[Collected data]
══════

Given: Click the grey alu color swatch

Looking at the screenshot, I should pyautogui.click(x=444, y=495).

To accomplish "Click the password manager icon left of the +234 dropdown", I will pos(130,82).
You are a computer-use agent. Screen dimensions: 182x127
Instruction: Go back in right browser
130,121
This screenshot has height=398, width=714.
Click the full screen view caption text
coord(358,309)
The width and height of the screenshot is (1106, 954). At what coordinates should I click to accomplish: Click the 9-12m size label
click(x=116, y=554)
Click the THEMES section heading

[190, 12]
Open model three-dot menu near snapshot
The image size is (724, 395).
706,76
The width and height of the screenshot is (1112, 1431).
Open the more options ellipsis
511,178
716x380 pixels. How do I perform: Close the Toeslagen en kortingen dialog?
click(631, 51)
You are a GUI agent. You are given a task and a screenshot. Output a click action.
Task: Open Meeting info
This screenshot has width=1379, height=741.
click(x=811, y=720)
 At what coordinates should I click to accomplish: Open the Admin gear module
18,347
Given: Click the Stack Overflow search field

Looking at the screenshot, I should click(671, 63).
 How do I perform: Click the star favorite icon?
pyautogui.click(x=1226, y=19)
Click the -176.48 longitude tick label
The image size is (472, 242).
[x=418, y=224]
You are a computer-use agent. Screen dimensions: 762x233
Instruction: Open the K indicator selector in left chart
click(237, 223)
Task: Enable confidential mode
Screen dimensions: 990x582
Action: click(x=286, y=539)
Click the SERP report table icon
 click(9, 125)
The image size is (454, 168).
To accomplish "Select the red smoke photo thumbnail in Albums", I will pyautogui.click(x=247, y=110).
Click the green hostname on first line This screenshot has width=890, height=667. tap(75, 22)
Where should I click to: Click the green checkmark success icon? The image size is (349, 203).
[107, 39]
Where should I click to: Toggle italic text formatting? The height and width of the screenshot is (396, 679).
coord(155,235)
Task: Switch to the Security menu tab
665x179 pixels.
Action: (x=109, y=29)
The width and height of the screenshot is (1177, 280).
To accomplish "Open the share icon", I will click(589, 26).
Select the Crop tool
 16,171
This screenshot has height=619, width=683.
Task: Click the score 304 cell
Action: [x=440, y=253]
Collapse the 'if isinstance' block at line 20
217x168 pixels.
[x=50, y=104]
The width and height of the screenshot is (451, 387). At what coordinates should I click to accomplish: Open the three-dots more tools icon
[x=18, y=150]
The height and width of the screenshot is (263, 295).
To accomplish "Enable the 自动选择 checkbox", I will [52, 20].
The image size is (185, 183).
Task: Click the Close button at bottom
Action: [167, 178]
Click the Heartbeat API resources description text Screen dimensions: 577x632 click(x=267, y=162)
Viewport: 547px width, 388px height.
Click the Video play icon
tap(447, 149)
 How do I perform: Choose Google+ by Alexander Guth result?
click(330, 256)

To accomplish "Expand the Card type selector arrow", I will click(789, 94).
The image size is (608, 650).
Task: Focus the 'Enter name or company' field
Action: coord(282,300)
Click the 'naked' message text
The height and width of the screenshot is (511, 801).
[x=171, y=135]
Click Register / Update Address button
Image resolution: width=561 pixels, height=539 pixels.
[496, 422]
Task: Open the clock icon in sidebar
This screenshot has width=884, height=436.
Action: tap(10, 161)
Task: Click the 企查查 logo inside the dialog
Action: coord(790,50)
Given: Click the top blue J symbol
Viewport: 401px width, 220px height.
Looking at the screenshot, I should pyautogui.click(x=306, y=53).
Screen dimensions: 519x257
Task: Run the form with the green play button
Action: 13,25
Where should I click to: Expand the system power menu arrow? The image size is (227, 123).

══════

### Task brief
Write out exactly, and only, each line from the one with "Given: Click the top blue J symbol" down to the last line of the records above.

### Response below
Given: Click the top blue J symbol
Viewport: 401px width, 220px height.
Looking at the screenshot, I should pyautogui.click(x=306, y=53).
Screen dimensions: 519x257
Task: Run the form with the green play button
Action: 13,25
Where should I click to: Expand the system power menu arrow? The image size is (227, 123).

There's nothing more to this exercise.